Orange, numéro un du mobile en France, va mettre les deux pieds dans la banque en ligne à partir de 2016, un secteur où il s'estime légitime, et qui pourrait lui redonner des couleurs.

Fort de débuts « prometteurs » en Pologne, où « Orange Finanse » a engrangé 100 000 clients, l'opérateur français ouvrira un service de banque entièrement en ligne et mobile à l'horizon 2016 en France, puis en Espagne, a déclaré le dirigeant du groupe, Stéphane Richard, dans un entretien au Figaro le 24 juillet.

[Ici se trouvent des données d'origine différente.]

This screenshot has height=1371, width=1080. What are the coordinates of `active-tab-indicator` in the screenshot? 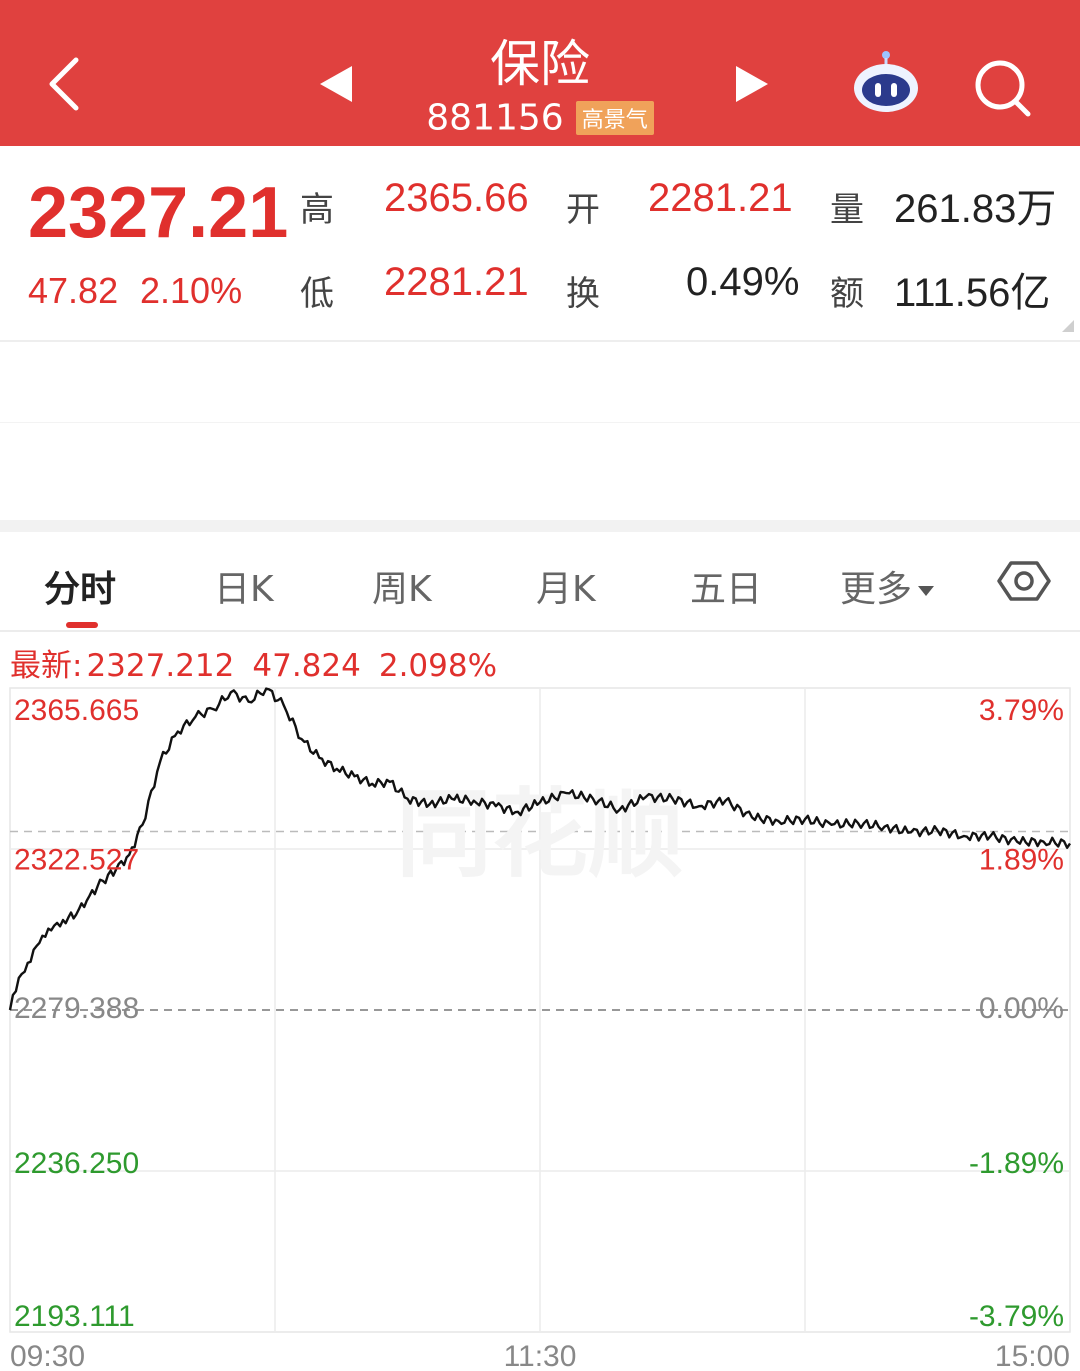 It's located at (82, 625).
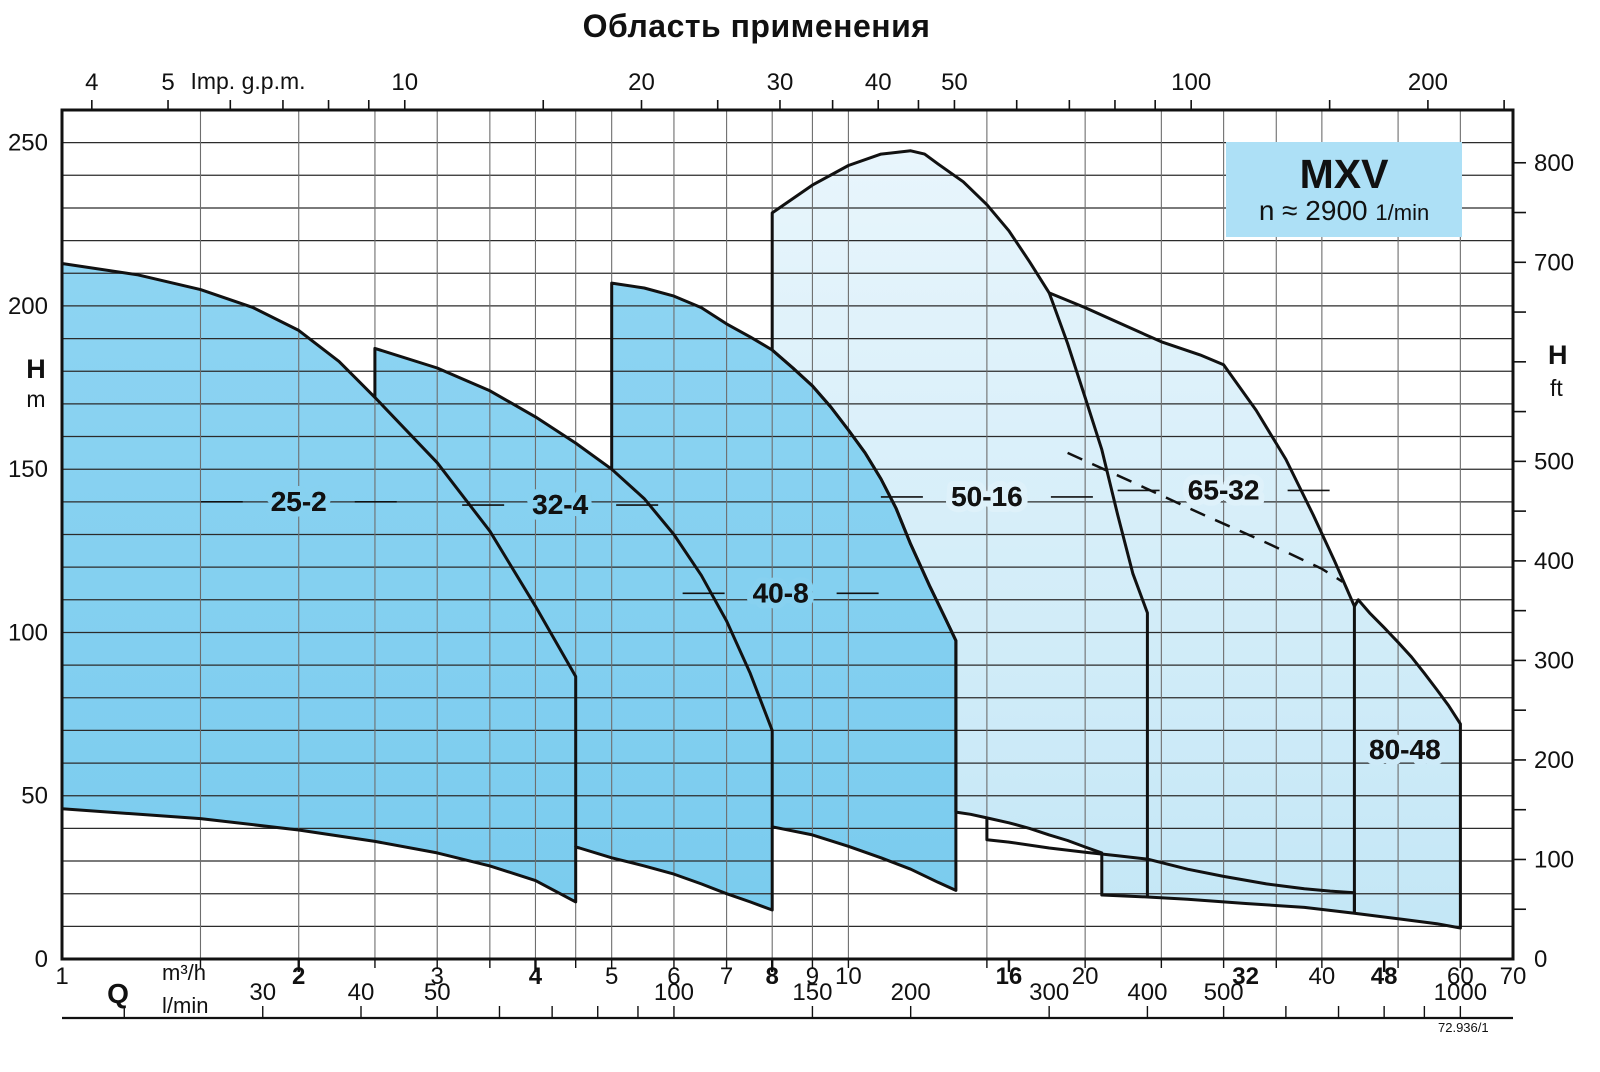  What do you see at coordinates (1086, 976) in the screenshot?
I see `bottom-m3h-label-20: 20` at bounding box center [1086, 976].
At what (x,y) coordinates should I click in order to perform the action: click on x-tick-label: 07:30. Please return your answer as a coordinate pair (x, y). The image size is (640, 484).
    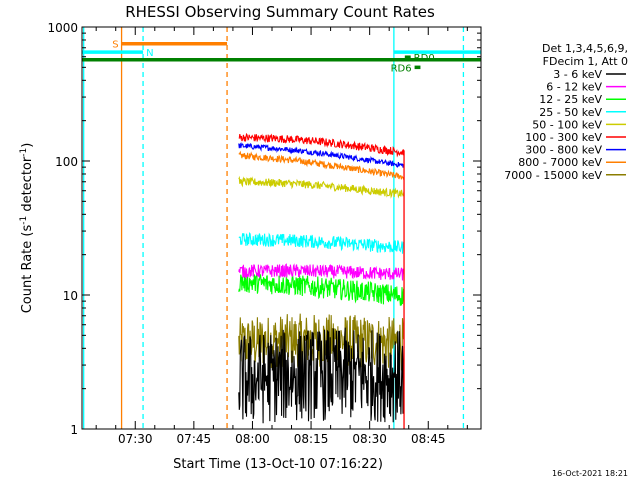
    Looking at the image, I should click on (136, 439).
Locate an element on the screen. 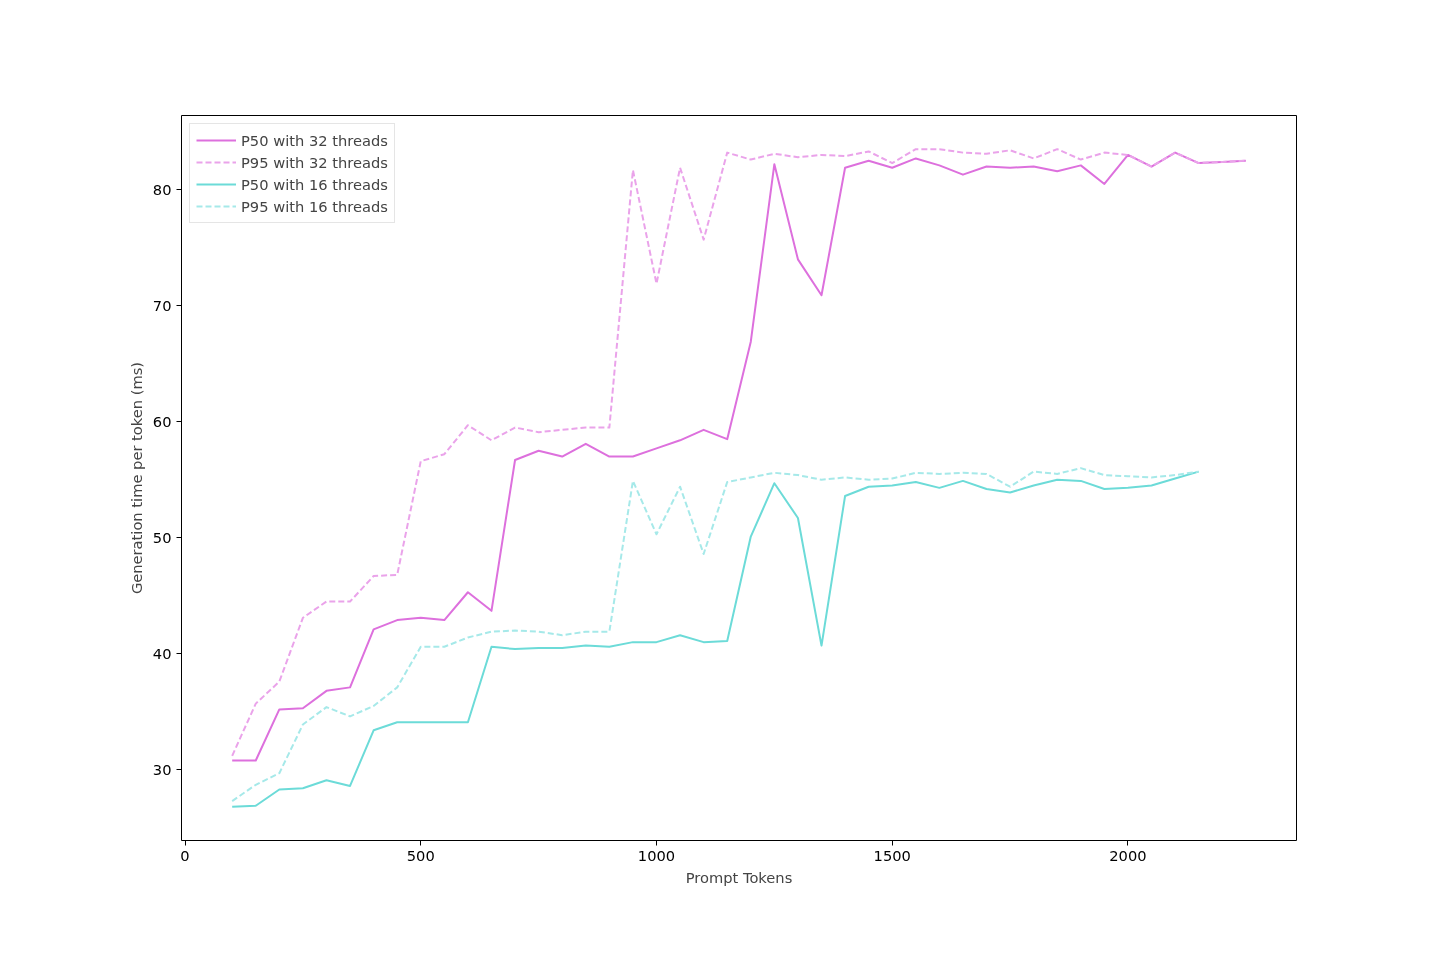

« C'est l'un des objectifs du plan Essentiels2020, présenté en mars dernier. Je peux vous dire que, début 2016, Orange va annoncer l'ouverture d'une banque en France, en partenariat avec un acteur du secteur », affirme le PDG de l'opérateur, précisant que le service permettra de réaliser des opérations bancaires courantes et peut-être, à l'avenir, proposer des crédits immobiliers. Ce serait un vrai pas de géant.

Stéphane Richard estime qu'Orange est « légitime » dans ce secteur, car il dispose d'une marque forte, de 1 000 points de vente, de 27 millions de clients et qu'il a su attirer la confiance des consommateurs sur deux points jugés essentiels que sont la fiabilité et la sécurité. En Afrique, Orange est populaire pour son service de transfert d'argent Orange Money, utilisé par 13 millions de personnes - et 30 millions espérés d'ici à 2018.

 

orange-finanse

Il n'est pas trop tard pour Orange

Pour lancer sa banque, Orange s'appuie sur un acteur de la place financière dont l'identité n'a pas encore été dévoilée. À la barre de la future entité, le groupe a placé Laurent Paillassot, un ancien directeur général de LCL. Ainsi Orange s'attaque aux poids lourds du secteur que sont Boursorama (Société Générale), ING Direct, Fortuneo (Crédit Mutuel Arkea), Soon (Axa Banque), ou BforBank (Crédit Agricole). Si le secteur de la banque en ligne ne pèse que 4 % pour l'instant selon l'UFC-Que Choisir, il enregistre une forte croissance.

Selon Fortuneo, celle-ci devrait être de l'ordre de 15 % par an en moyenne durant les prochaines années.

Propulsées par des tarifs largement moins élevés que dans les banques physiques, les déclinaisons 100 % numériques attirent de plus en plus. Une étude publiée en mai 2015 par l'Audirep pour BforBank apprenait que 17 % des Français envisageaient d'adopter un service de banque en ligne. Autrement dit, tant que le marché n'a pas encore explosé, et alors qu'Orange a de nombreux clients, il n'est pas trop tard pour lui.

Les banques proposent bien du mobile...

Autre signal encourageant pour Orange : les interactions entre les banques et leurs clients sont toujours plus mobiles, si bien qu'elles atteignent aujourd'hui 25 % de l'ensemble de la relation selon BCG dans une étude en avril. Quant aux transactions mobiles, elles sont passées de 1 % à peine en 2012, à 13 % en 2014.

« J'observe, depuis de nombreuses années, que les banques viennent dans les télécoms. Je suis donc très détendu sur le fait qu'un opérateur télécoms fasse de la banque », souligne Stéphane Richard. Sa quête reste de replacer Orange sur le chemin de la croissance, après trois ans de guerre des prix dans le mobile.